The ranges and heights for two projectiles projected with the same initial velocity at angles 42° and 48° with the horizontal are $$R_1$$, $$R_2$$ and $$H_1$$, $$H_2$$ respectively. Choose the correct option:

We start by recalling the standard results for a projectile launched with an initial speed $$u$$ at an angle $$\theta$$ to the horizontal.

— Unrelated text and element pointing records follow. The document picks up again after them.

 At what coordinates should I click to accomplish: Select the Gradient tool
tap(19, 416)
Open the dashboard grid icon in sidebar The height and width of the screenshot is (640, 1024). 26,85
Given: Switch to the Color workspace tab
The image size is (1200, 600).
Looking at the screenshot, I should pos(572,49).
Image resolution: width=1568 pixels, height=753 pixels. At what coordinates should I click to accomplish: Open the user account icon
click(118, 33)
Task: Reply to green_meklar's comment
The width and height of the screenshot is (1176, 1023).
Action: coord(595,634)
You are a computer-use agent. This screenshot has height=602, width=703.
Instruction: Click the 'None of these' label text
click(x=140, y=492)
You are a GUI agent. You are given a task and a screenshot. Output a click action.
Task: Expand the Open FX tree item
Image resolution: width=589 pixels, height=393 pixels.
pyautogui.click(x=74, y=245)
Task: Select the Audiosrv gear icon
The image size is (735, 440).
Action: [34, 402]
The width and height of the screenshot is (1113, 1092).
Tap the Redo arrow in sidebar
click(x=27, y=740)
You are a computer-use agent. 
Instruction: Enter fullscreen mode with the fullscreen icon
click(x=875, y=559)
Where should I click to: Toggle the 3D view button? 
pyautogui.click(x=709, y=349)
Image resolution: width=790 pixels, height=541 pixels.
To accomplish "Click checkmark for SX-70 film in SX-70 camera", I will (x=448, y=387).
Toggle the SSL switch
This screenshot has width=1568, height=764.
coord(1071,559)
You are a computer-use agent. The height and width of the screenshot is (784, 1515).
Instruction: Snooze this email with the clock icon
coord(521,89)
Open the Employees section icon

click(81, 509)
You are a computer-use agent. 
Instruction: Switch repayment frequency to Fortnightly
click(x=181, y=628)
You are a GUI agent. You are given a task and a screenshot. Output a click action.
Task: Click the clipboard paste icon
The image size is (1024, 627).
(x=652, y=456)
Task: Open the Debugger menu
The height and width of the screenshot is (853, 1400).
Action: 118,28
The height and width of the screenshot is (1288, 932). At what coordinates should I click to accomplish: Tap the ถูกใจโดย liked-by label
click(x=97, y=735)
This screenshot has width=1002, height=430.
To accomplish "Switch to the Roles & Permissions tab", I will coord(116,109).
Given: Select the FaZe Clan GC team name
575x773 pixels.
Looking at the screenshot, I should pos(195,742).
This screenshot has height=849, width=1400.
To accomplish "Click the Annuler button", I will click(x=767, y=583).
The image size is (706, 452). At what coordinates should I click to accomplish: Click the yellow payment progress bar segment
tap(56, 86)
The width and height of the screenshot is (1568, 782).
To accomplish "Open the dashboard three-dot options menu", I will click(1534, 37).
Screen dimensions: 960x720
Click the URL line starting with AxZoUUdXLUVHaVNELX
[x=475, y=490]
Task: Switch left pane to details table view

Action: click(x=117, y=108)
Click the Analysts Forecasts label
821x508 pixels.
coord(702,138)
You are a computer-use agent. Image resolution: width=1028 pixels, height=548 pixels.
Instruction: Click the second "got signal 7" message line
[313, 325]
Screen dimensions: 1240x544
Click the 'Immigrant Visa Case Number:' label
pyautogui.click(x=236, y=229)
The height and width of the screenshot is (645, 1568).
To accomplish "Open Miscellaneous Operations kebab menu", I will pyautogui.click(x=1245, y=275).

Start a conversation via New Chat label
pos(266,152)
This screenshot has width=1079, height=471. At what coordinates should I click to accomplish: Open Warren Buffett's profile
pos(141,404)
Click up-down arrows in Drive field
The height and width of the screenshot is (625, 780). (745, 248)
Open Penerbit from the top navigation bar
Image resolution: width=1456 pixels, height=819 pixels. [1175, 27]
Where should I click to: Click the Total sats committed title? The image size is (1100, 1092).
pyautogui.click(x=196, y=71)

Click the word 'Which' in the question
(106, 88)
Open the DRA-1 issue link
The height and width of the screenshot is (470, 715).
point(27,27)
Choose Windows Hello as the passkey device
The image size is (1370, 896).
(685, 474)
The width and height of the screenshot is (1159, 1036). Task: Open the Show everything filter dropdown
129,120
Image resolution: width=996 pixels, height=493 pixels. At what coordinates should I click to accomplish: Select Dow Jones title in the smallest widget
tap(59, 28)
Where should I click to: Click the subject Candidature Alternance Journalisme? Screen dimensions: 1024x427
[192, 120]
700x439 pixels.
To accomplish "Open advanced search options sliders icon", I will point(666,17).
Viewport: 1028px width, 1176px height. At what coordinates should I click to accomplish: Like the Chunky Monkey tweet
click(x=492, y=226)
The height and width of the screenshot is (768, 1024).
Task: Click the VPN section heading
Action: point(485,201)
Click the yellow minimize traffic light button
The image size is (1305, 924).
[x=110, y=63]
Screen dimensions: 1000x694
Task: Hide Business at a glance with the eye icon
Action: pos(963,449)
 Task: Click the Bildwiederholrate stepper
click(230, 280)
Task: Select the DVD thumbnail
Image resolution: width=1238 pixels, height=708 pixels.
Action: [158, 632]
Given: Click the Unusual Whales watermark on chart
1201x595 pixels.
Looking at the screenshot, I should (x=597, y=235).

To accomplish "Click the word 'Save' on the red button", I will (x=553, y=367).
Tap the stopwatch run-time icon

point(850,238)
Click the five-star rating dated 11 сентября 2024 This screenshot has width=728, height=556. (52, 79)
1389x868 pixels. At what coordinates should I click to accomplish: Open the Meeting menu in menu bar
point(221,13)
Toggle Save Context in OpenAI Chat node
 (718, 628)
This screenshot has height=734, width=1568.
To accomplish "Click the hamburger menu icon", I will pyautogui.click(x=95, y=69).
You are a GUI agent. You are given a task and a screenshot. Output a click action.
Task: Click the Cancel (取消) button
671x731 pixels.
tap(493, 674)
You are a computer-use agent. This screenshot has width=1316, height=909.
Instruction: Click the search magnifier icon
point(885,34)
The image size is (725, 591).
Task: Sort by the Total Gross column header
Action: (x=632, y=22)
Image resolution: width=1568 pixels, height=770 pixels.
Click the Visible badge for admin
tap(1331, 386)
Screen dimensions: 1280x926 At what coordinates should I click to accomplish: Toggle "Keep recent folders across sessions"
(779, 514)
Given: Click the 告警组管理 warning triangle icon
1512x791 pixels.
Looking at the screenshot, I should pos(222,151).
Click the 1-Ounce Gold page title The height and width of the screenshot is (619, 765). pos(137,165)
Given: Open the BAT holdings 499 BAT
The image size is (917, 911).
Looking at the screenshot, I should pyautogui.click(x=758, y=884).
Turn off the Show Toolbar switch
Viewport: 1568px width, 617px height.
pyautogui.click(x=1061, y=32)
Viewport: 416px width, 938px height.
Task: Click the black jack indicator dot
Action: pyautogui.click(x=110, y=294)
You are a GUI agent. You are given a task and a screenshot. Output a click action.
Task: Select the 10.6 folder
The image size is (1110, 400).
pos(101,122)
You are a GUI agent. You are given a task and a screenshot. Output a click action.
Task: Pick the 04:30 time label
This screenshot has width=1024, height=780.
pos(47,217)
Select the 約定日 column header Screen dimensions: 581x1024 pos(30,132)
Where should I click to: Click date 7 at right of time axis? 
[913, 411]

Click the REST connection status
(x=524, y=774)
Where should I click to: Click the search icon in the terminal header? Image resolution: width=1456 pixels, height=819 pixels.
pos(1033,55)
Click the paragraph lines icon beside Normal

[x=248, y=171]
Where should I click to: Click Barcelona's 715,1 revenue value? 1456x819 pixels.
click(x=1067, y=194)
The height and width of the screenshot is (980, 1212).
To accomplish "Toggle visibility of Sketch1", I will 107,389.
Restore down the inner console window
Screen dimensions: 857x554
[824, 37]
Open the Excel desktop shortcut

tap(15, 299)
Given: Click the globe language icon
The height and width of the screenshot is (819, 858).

Formula for horizontal range: $$R = \dfrac{u^{2}\sin 2\theta}{g}.$$

Formula for maximum height: $$H = \dfrac{u^{2}\sin^{2}\theta}{2g}.$$

Both projectiles are thrown with the same speed $$u$$, so $$u$$ and $$g$$ are common for the two cases. Let us denote the first angle by $$\theta_{1}=42^{\circ}$$ and the second by $$\theta_{2}=48^{\circ}.$$ Their corresponding ranges and heights are $$R_{1},\,H_{1}$$ and $$R_{2},\,H_{2}.$$

Evaluating the ranges

For the first projectile we have

$$R_{1}= \dfrac{u^{2}\sin 2\theta_{1}}{g} = \dfrac{u^{2}\sin(2\times 42^{\circ})}{g} = \dfrac{u^{2}\sin 84^{\circ}}{g}.$$

For the second projectile we obtain

$$R_{2}= \dfrac{u^{2}\sin 2\theta_{2}}{g} = \dfrac{u^{2}\sin(2\times 48^{\circ})}{g} = \dfrac{u^{2}\sin 96^{\circ}}{g}.$$

Now we use the trigonometric identity $$\sin(180^{\circ}-\alpha)=\sin\alpha.$$ Since $$96^{\circ}=180^{\circ}-84^{\circ},$$ we get $$\sin 96^{\circ}=\sin 84^{\circ}.$$ Substituting this equality above,

$$R_{2}= \dfrac{u^{2}\sin 96^{\circ}}{g}= \dfrac{u^{2}\sin 84^{\circ}}{g}=R_{1}.$$

Thus $$R_{1}=R_{2}.$$

Evaluating the heights

For the first projectile:

$$H_{1}=\dfrac{u^{2}\sin^{2}\theta_{1}}{2g} =\dfrac{u^{2}\sin^{2}42^{\circ}}{2g}.$$

For the second projectile:

$$H_{2}=\dfrac{u^{2}\sin^{2}\theta_{2}}{2g} =\dfrac{u^{2}\sin^{2}48^{\circ}}{2g}.$$

Because $$48^{\circ}>42^{\circ}$$ and $$\sin\theta$$ increases from $$0^{\circ}$$ to $$90^{\circ},$$ we have $$\sin 48^{\circ}>\sin 42^{\circ}.$$ Squaring preserves the inequality, so $$\sin^{2}48^{\circ}>\sin^{2}42^{\circ}.$$ Substituting this into the expressions for $$H_{1}$$ and $$H_{2}$$ gives

$$H_{2}>H_{1}.$$

Combining both comparisons, we find

$$R_{1}=R_{2}\quad\text{and}\quad H_{1}<H_{2}.$$

These results match Option B.

Hence, the correct answer is Option B.